O assassinato do tesoureiro do PT e guarda municipal Marcelo Aloizio de Arruda, em Foz do Iguaçu (PR), nesse domingo (10/07) por um agente penitenciário bolsonarista foi encarado com choque pela classe política não alinhada com o presidente e levantou temor de mais episódios de violência numa pré-campanha eleitoral que já registrou vários incidentes e momentos de tensão.

Nas últimas semanas, eventos do ex-presidente Luiz Inácio Lula da Silva já haviam sido alvos de ataques. Num deles, um drone lançou um líquido fétidos contra apoiadores petistas em Uberlândia (MG).

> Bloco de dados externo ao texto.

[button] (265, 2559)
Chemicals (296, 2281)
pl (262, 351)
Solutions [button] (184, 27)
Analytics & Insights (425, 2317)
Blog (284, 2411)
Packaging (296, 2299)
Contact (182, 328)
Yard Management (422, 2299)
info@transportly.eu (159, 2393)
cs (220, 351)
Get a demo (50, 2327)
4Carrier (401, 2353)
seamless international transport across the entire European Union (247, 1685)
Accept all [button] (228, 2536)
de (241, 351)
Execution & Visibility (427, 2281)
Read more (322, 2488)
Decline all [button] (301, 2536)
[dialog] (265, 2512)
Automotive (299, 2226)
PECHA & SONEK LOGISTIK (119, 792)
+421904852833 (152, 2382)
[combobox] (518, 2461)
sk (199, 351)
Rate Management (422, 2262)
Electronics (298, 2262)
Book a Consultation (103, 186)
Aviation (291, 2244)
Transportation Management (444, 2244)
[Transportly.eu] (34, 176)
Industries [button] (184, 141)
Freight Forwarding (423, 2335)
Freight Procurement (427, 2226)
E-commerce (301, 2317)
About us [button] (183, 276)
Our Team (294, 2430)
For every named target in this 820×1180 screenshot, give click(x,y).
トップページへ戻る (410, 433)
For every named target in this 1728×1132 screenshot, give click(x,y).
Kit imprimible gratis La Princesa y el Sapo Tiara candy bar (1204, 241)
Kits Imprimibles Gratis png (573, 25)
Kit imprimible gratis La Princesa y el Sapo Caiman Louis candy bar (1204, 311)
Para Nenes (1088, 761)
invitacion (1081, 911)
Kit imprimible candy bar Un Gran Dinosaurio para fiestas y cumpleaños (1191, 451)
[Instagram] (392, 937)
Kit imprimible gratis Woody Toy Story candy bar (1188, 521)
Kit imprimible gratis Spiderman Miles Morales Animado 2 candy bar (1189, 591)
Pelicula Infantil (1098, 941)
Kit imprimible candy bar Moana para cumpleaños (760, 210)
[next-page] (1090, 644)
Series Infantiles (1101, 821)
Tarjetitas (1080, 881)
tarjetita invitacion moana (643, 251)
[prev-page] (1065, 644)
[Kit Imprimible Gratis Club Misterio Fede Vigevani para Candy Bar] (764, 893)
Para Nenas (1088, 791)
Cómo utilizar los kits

Em outro, uma bomba caseira foi detonada num ato de Lula no Rio de Janeiro. Já o asssino de Abreu, o policial penal Jorge José da Rocha Guaranho replicava fielmente nas redes a cartilha bolsonarista,

Na semana passada, o Observatório para Monitoramento dos Riscos Eleitorais no Brasil (Demos), entidade que une mais de 30 especialistas de diversas áreas, denunciou à Comissão Interamericana dos Direitos Humanos os ataques feitos por Jair Bolsonaro às instituições, incluindo judiciário, imprensa e movimentos sociais.

Em entrevista à DW Brasil, o advogado Emilio Peluso Meyer, membro do Comitê Executivo do Demos e professor de Direito Constitucional da UFMG, afirma que há uma ligação entre o discurso de Bolsonaro que inflama apoiadores a cometer atos de violência contra opositores e os planos de uma ruptura institucional.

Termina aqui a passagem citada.